Le 24 Octobre 2023, au théâtre des Champs Élysées l’Orchestre national de France, interprète sous la direction de Cristian Macelaru, le concerto N°3 de Sergueï Rachmaninov, avec Evgeny Kissin au piano, et la Symphonie N°5 de Sergueï Prokofiev.
Deux œuvres majeures du répertoire russe du 20ème siècle sont jouées ce soir au Théâtre des Champs Élysées. Deux œuvres spectaculaires ! Le concerto N°3 de Rachmaninov (1873-1943) a été composé pendant l’été 1909 à Ivanovska, la maison de campagne familiale et créé à New York le 28 11 1909 avec le compositeur au piano. Cette œuvre est un trait d’union entre la campagne russe, les tourments de l’âme slave et l’enthousiasme américain. C’est aussi un concerto redouté pour ses difficultés techniques par tous les pianistes.
Sergueï Prokofiev (1891-1953) est rentré en URSS en 1936. Il y a été à la fois honoré et persécuté mais sa 5ème symphonie est une œuvre patriotique, guerrière, célébrant la victoire contre l’Allemagne. C’est une œuvre historique, créée le 13 Janvier 1945, le jour du franchissement de la Vistule par l’Armée Rouge, lui ouvrant la route vers Berlin.

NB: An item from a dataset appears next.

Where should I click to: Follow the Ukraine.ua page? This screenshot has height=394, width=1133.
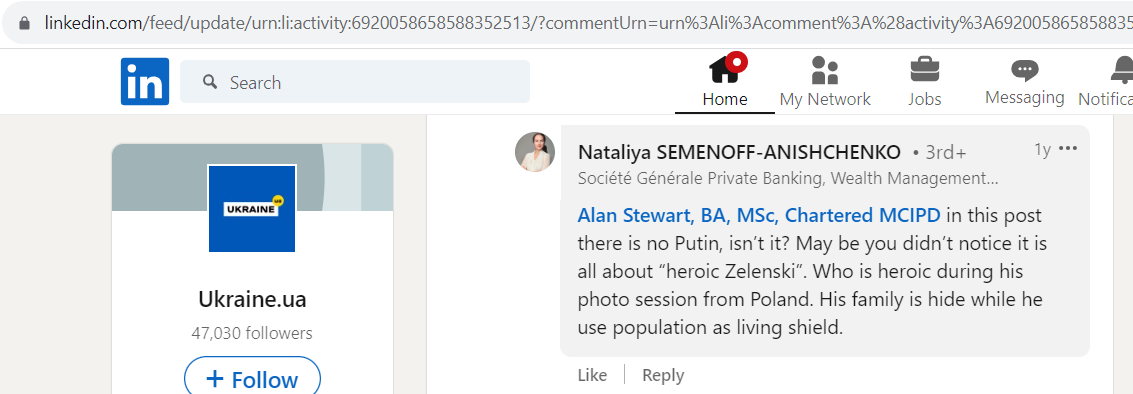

Ce soir le Théâtre des Champs Élysées accueille des artistes célèbres. Cristian Macelaru est directeur de l’Orchestre national de France depuis 2020. Il le dirige avec dynamisme, énergie, lui insufflant son enthousiasme, son bonheur de jouer. Le pianiste Evgeny Kissin a été enfant prodige et mène une carrière internationale. Il chérit tout particulièrement le répertoire romantique et … Rachmaninov. Il va interpréter son troisième concerto avec une sensibilité touchante et une virtuosité époustouflante.

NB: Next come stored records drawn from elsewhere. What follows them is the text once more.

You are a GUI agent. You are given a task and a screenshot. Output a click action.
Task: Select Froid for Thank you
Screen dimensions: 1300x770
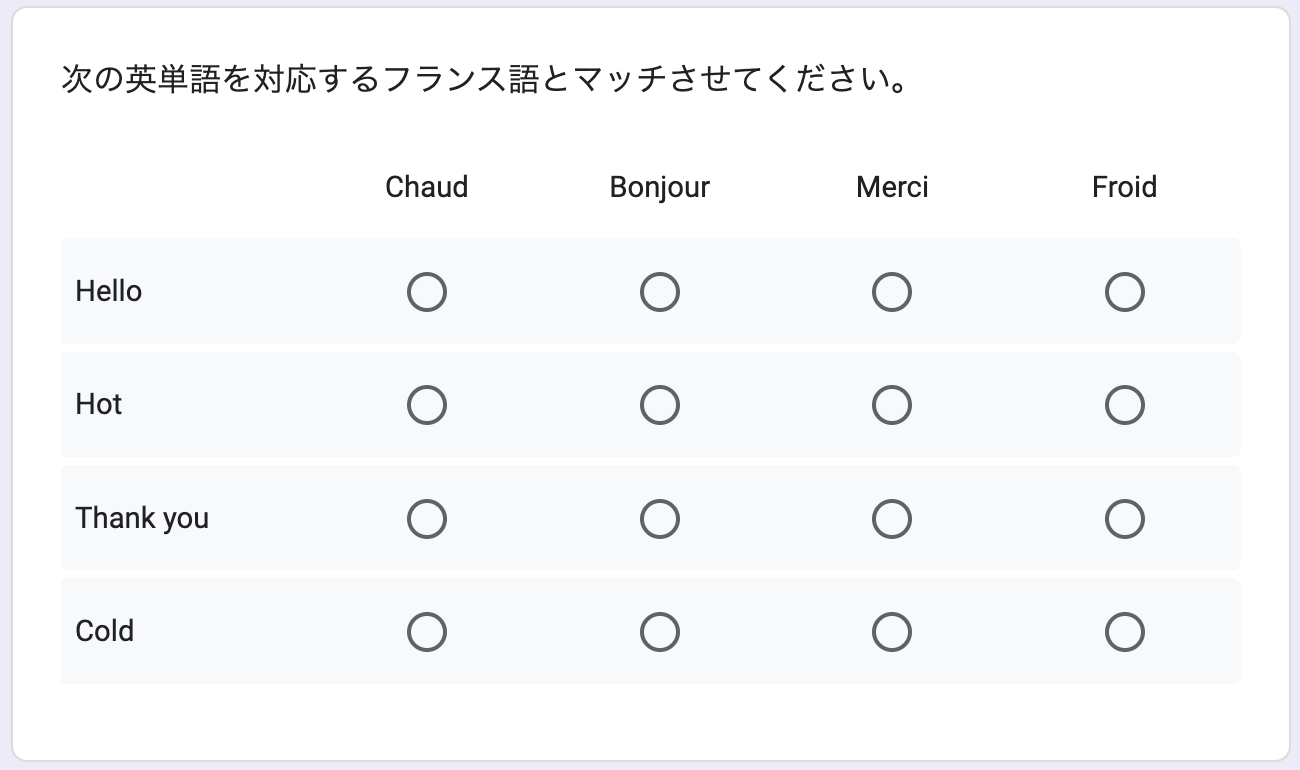[1124, 518]
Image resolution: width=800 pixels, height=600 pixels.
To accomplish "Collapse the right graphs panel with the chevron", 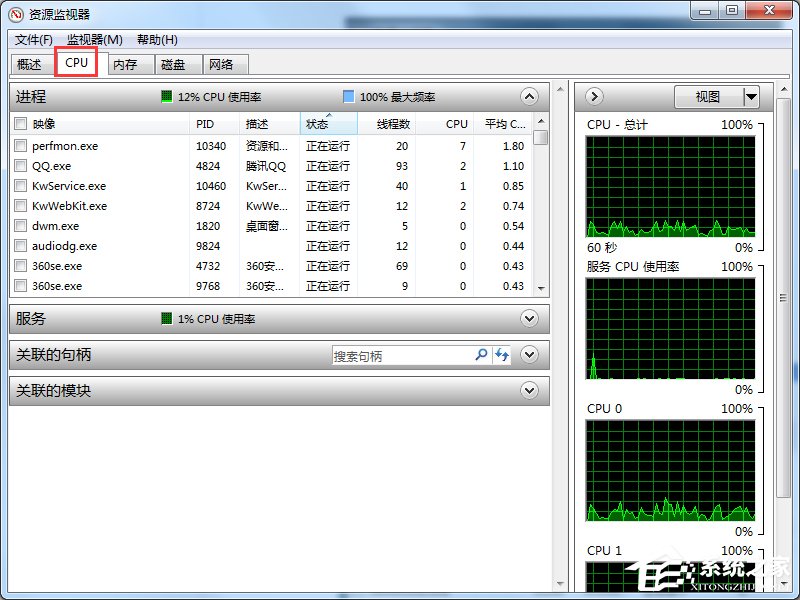I will click(593, 96).
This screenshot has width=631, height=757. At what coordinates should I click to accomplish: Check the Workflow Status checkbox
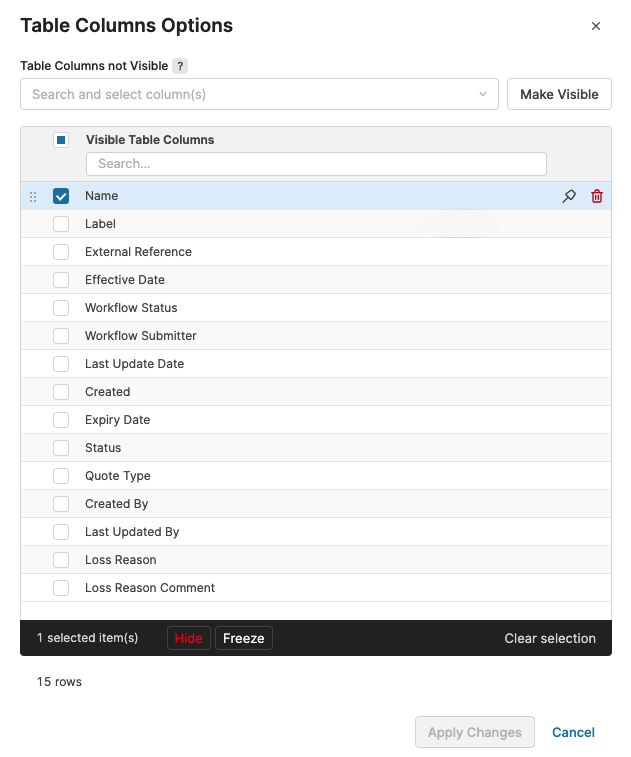(61, 308)
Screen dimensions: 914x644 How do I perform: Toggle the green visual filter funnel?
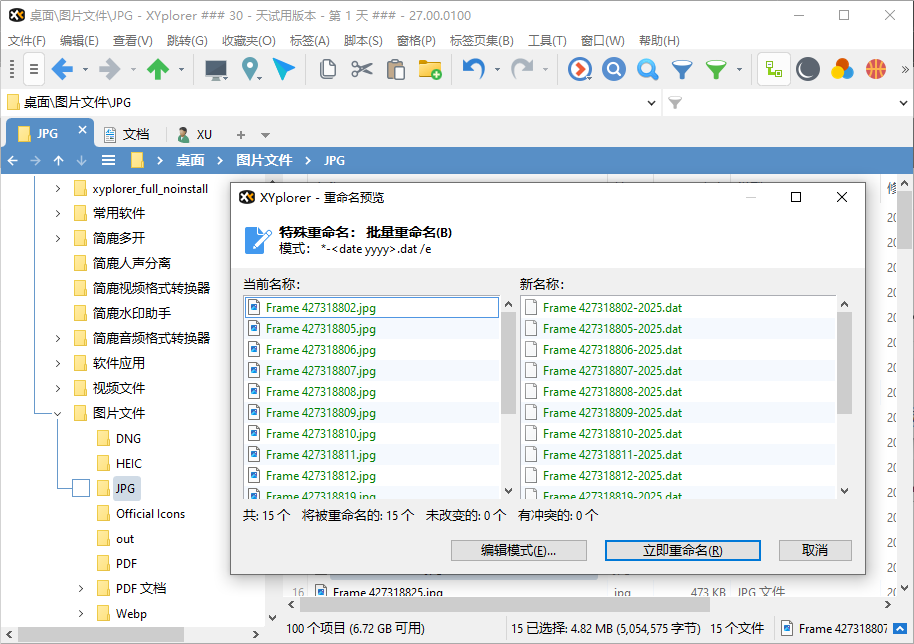coord(717,68)
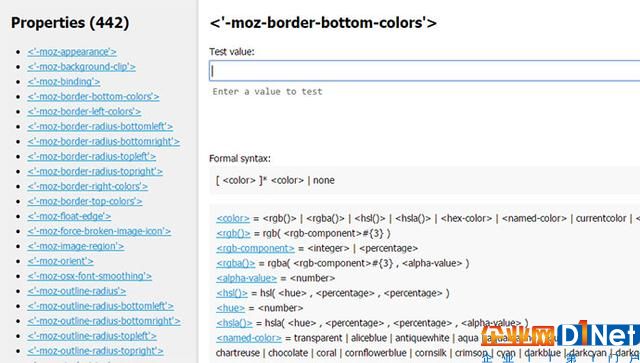Image resolution: width=640 pixels, height=363 pixels.
Task: Select the '-moz-border-radius-topright' link
Action: pos(95,171)
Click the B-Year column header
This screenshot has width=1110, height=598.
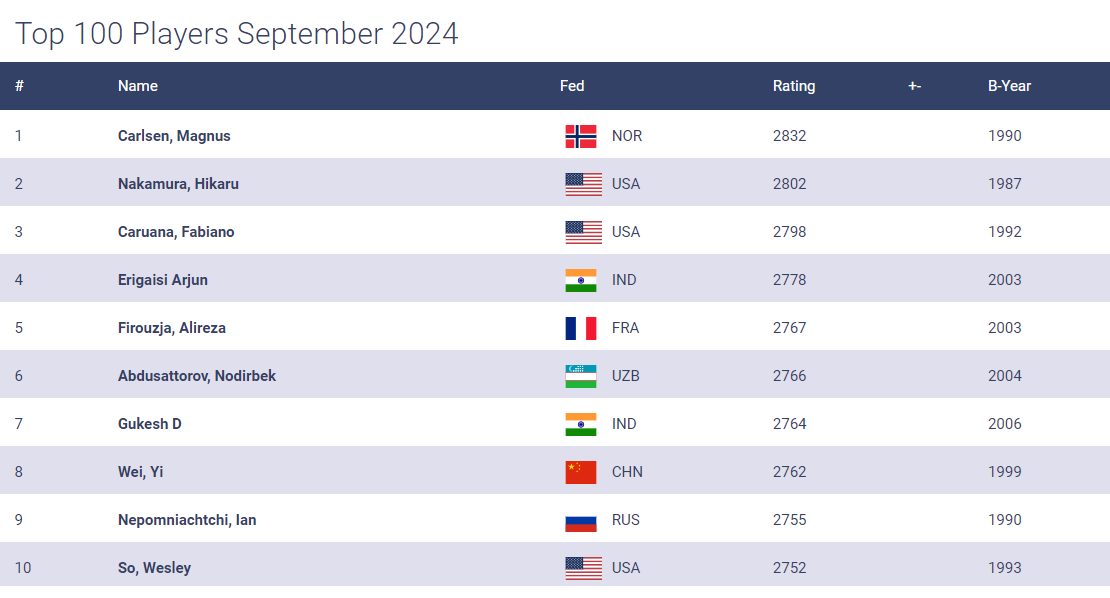pos(1009,86)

«Je ne pensais qu’à la sonorité. Je voulais chanter la mélodie au piano et lui trouver un accompagnement adéquat» écrivait Rachmaninov à propos du thème inaugural de son 1er mouvement. Effectivement, cette mélodie est très belle, toute simple, émouvante. Le toucher du pianiste est délicat, comme de velours. Le deuxième thème, introduit par l’orchestre est ample, romantique, donnant son souffle épique au concerto. Le soliste joue sur les contrastes entre les moments lents, sensuels et les accents tourmentés qui éclatent dans les graves. La cadence est époustouflante, le piano assène, martèle, devient percussion. Le chant de la flûte, doux, apaisant, va accompagner temporairement le piano. Lors de la coda l’orchestre et le piano reprennent le thème initial dans un moment d’une grande douceur. L’orchestre débute seul l’adagio, par une mélodie romantique, langoureuse. L’entrée du piano est fracassante, conduisant à de grands élans lyriques, à un déchaînement de passions. Le rôle du piano est prépondérant, il devient le deuxième orchestre, dans une ambiance sonore fascinante, si caractéristique de Rachmaninov. Après une transition tumultueuse, le troisième mouvement, paraît à la fois ludique et triomphal. Entre les moments impétueux et orageux, le jeu pianistique devient léger, malicieux. Un phénoménal crescendo termine ce concerto grandiose, spectaculaire, manifestement écrit pour conquérir le public américain. Le public parisien sera tout aussi séduit par l’interprétation d’Evgeny Kissin. Il sera longuement applaudi et nous offrira deux bis, une valse de Tchaïkovski et une de Chopin.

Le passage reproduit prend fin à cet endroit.